> GIVEN REQUEST:
From the inequality proof, list every inequality that the proof says is used in step (2).

> PASSAGE SHOWN:
▼
We have \begin{align*} &\mathrm{LHS} - \mathrm{RHS} \\ =\,& u^2 + v^2 + w^2 - \frac{1}{xy + yz + zx}\\ =\,& \frac{(u-v)^2 + (v - w)^2 + (w-u)^2}{2} + uv + vw + wu - \frac{1}{xy + yz + zx}\\ =\,& \frac{(u-v)^2 + (v - w)^2 + (w-u)^2}{2} + \frac{3(x + y + z)}{(x + 2y)(y + 2z)(z + 2x)} - \frac{1}{xy + yz + zx}\\ =\,& \frac{(u-v)^2 + (v - w)^2 + (w-u)^2}{2} - \frac{(y-x)(y-z)(x-z)}{(x+2y)(y+2z)(z+2x)(xy+yz+zx)}. \tag{1} \end{align*}

WLOG, assume that $z = \min(x, y, z)$.

From (1), we only need to prove the case $y \ge x \ge z$.

If $2x \ge y + z$, from (1), we have \begin{align*} \mathrm{LHS} - \mathrm{RHS} &\ge \frac{(v - u + v - w + w - u)^2}{6} - \frac{(y-x)\cdot (y - z + x - z)^2/4}{(x+2y)(y+2z)(y+2z)xy} \tag{2}\\ &= \frac{2(x + y - 2z)^2}{3(x + 2y)^2(y + 2z)^2} - \frac{(y-x) (x + y - 2z)^2}{4(x+2y)(y+2z)^2xy}\\ &= \frac{(x + y - 2z)^2}{(x+2y)(y+2z)^2} \left(\frac{2}{3(x + 2y)} - \frac{y-x}{4xy}\right)\\ &\ge 0 \end{align*} where in (2) we use $(u-v)^2 + (v - w)^2 + (w-u)^2 \ge (v-u + v - w + w - u)^2 /3$, and $(y - z)(x - z) \le (y - z + x - z)^2/4$, and $z + 2x \ge y + 2z$, and $xy + yz + zx \ge xy$; and the last inequality follows from $\frac{2}{3(x + 2y)} - \frac{y-x}{4xy} \ge \frac{2}{3(x + 4x)} - \frac{y-x}{4xy} = \frac{15x -7y}{60xy} \ge 0$.
▲
> DATASET:
▼
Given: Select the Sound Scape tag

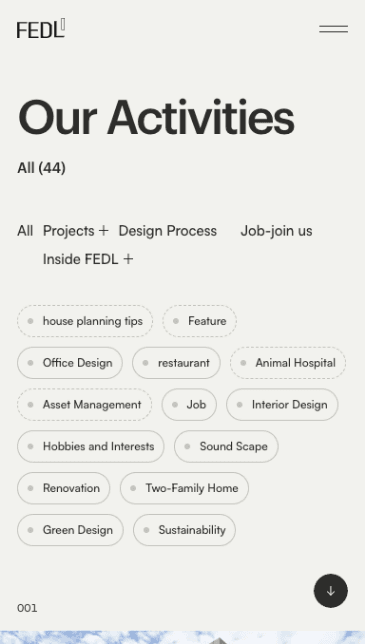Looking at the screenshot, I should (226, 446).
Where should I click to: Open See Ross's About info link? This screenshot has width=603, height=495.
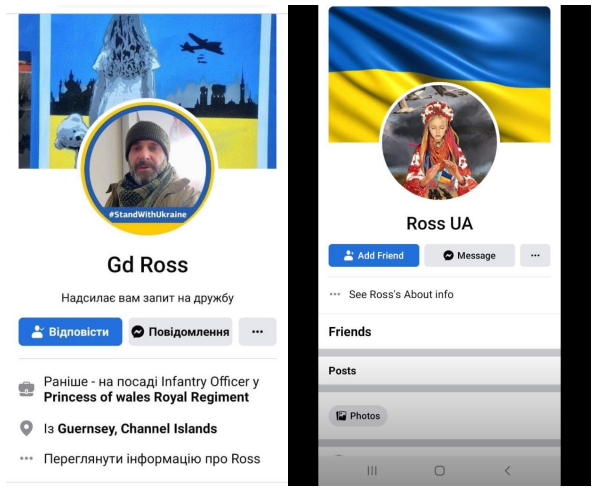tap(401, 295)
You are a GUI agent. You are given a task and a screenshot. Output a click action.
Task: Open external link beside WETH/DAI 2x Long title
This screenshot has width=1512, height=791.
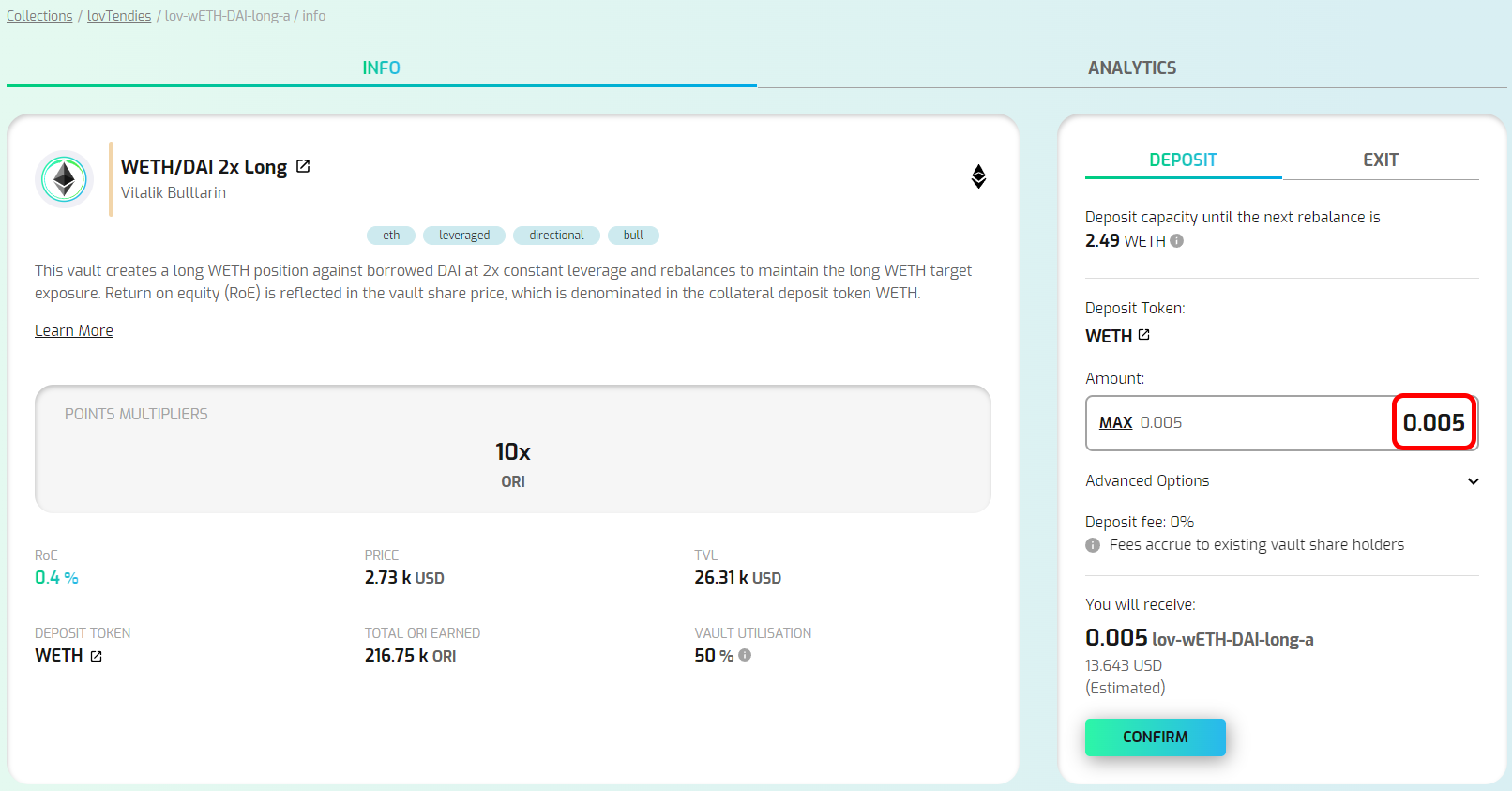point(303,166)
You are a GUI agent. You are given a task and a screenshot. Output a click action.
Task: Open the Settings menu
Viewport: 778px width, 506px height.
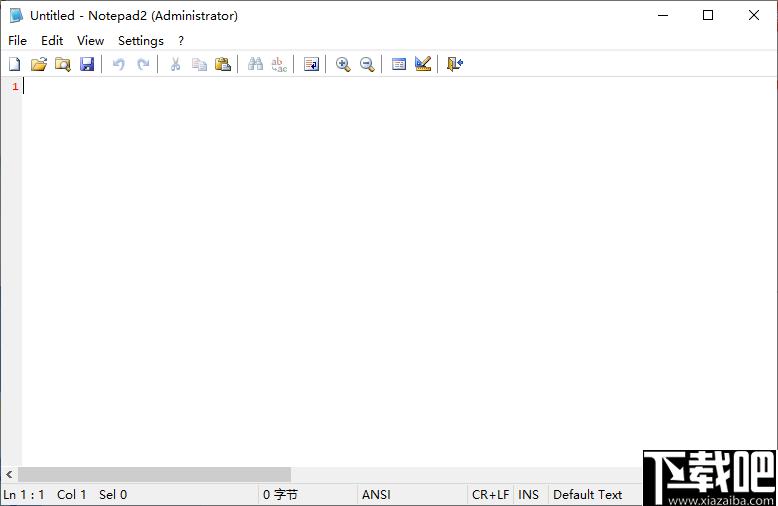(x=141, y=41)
▲
> EXERCISE RESULT:
- $(u-v)^2 + (v - w)^2 + (w-u)^2 \ge (v-u + v - w + w - u)^2 /3$
- $(y - z)(x - z) \le (y - z + x - z)^2/4$
- $z + 2x \ge y + 2z$
- $xy + yz + zx \ge xy$